On ne peut, non plus, continuer à profiter des rentes coloniales et refuser aux pays qui ont été assujettis structurellement, mais informellement, d'un système le droit d'en relever de manière formelle.
S'agissant de la Tunisie, qu'on le veuille ou non, elle dépend de l'Europe et du système occidental; aussi, si elle ne peut y échapper, elle ne peut non plus continuer à en relever comme c'est le cas aujourd'hui. En effet, elle doit exiger le droit de faire partie de ce système en tant que membre à part entière avec tous les avantages de l'État membre.
C'est qu'elle ne peut ériger une démocratie en vase clos ou avec des frontières fermées; son propre système étant nolens volens soumis au capital financier international, il ne peut retrouver la santé s'il ne relève d'un système de droit performant. Car la Tunisie seule ne pourra jamais contrer les profiteurs et les terroristes nationaux qui ont des appuis extérieurs contre lesquels le faible système tunisien, de non-droit qui plus est, ne saurait rien faire.
Assurer le futur de la Tunisie et du monde
Dans l'immédiat, en une Tunisie qui se cherche, il nous faut cesser de parler des avanies des régimes passés du moment que leur législation scélérate est encore en vigueur dans le pays, profitant à ceux qui sont au pouvoir et donc facilitant leurs propres exactions.
On doit se retenir de dénoncer les injustices des dictatures passées tant qu'on n'aura pas éliminé toutes celles qui ont été continuées après la révolution, aggravées même par une seconde dictature morale s'alimentant par du dogmatisme qui est du pur terrorisme mental.
Prenons ici un exemple éloquent qui démontre à quel point on nage dans l'absurde. On n'arrive pas à boucler le budget cet année pour lequel on cherche un financement en se limitant, comme par le passé, à ponctionner dans les poches des plus pauvres, revenant en plus sur une augmentation salariale décidée et confirmée. Comment l'État peut-il avoir la moindre crédibilité quand il renie ses engagements de la sorte ? Le budget alloué à l'IVD ne serait-il pas plus utile pour boucler le budget de l'État quitte à annuler ou suspendre les activités de cette instance qui relèvent aujourd'hui, au mieux, de la pure cosmétique? Est-ce de cela que la Tunisie a le plus besoin au moment où elle traverse une grave crise ?
À propos de cette crise, je l'ai déjà dit et je le répète ici : la Tunisie ne peut s'en sortir seule du fait qu'elle est partie intégrante du système économique occidental.
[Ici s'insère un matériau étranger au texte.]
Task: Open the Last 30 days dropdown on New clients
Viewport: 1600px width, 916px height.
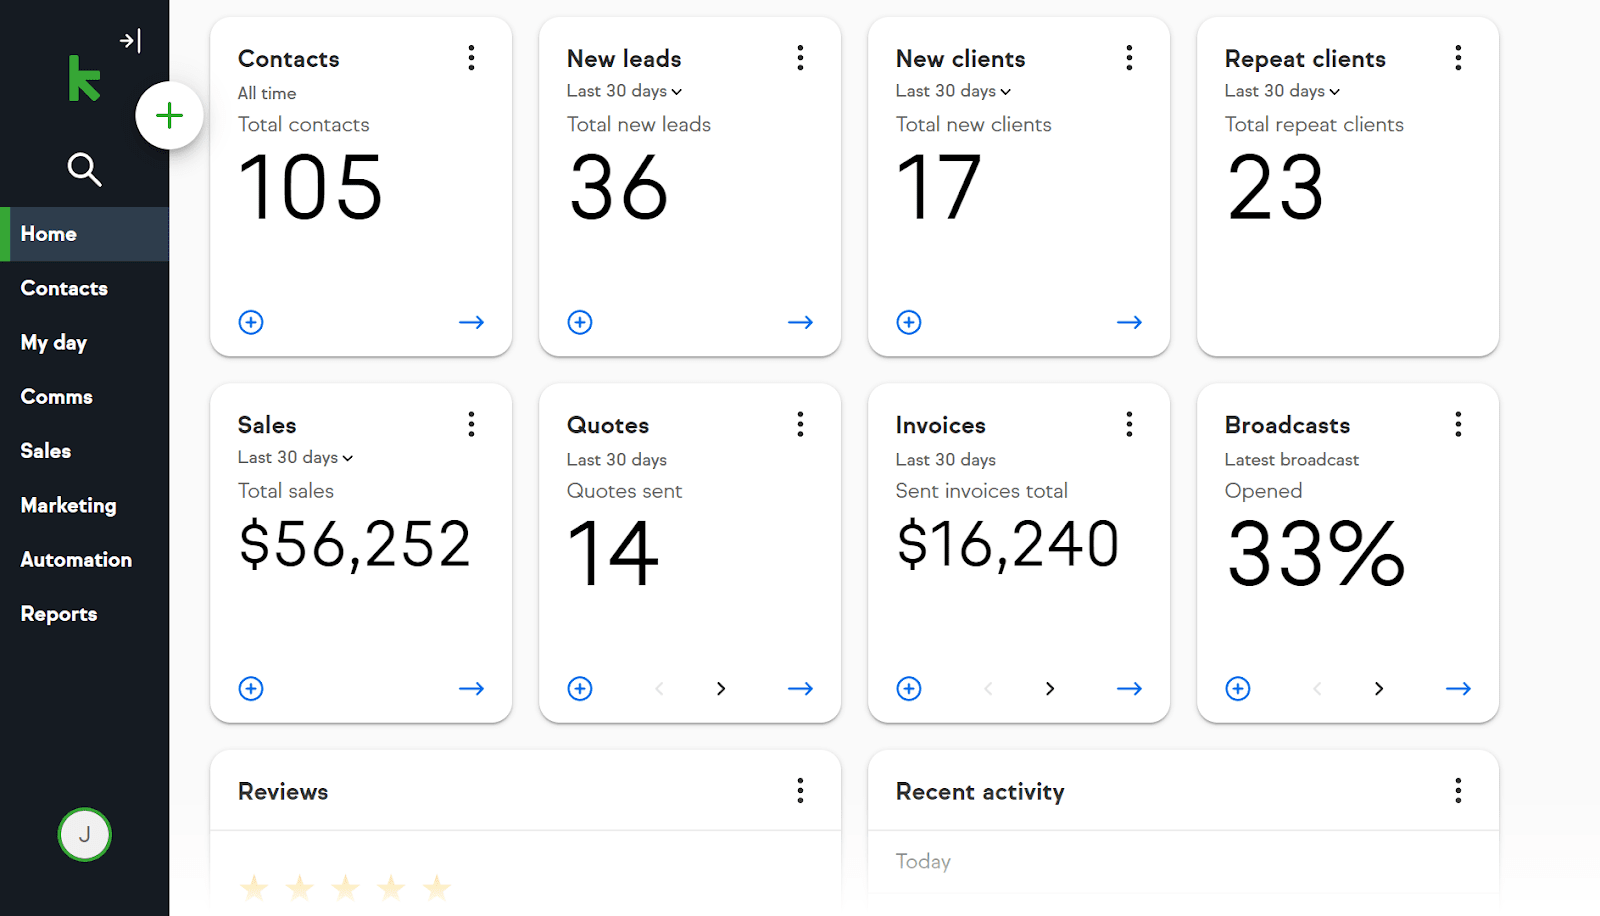Action: 953,91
Elle a besoin de ses partenaires d'Occident, qui profitent aujourd'hui d'elle sans réelle contrepartie, pour réussir à lutter contre le terrorisme, la corruption ou réaliser la réforme législative impérative et se débarrasser des lois scélérates de la dictature.
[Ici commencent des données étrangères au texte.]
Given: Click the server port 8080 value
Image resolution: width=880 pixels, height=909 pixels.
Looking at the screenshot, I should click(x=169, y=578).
Aussi, la Tunisie doit, à titre d'exemple, claironner haut et fort que sa dette doit être transformée totalement en investissements et, pour le moins, faire l'objet d'un moratoire ! Elle doit bénéficier non seulement d'un plan Marshall de la part de l'Europe, mais d'une offre d'adhésion à l'Union.
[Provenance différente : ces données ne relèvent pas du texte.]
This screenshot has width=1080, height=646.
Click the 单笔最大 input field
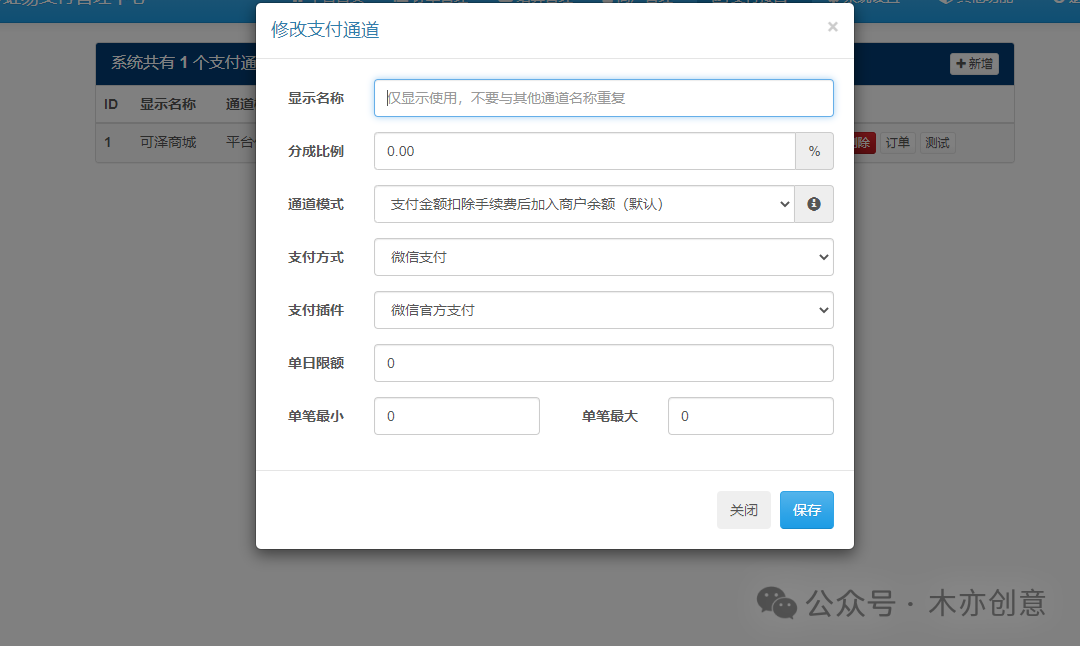point(750,415)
C'est ainsi et ainsi seulement, en étant articulée formellement et non seulement informellement à un système démocratique ayant fait ses preuves, que la Tunisie aura une chance réelle de s'en sortir. Et c'est l'intérêt même de l'Europe qui l'impose.
Car si la Tunisie échoue dans sa transition démocratique, c'est l'embrasement assuré de toute la Méditerranée. Par contre, si la Tunisie réussit, cela se capillarisera forcément, tôt ou tard, dans tout le monde arabe et musulman. Le futur commence bien aujourd'hui et en Tunisie. Il est dans l'adhésion de la Tunisie à l'UE pour commencer.
Le 1er décembre se tient à Bruxelles une première : la réunion au sommet entre la Tunisie et l'Union européenne. Sera-t-elle la première page à écrire du nouveau monde en gestation ? Ce sera le cas si la Tunisie ose demander l'adhésion ou si l'Europe oser la lui offrir. C'est l'impératif catégorique du moment ! Que ce soit le droit, la politique, l'économie ou l'éthique, tout le commade.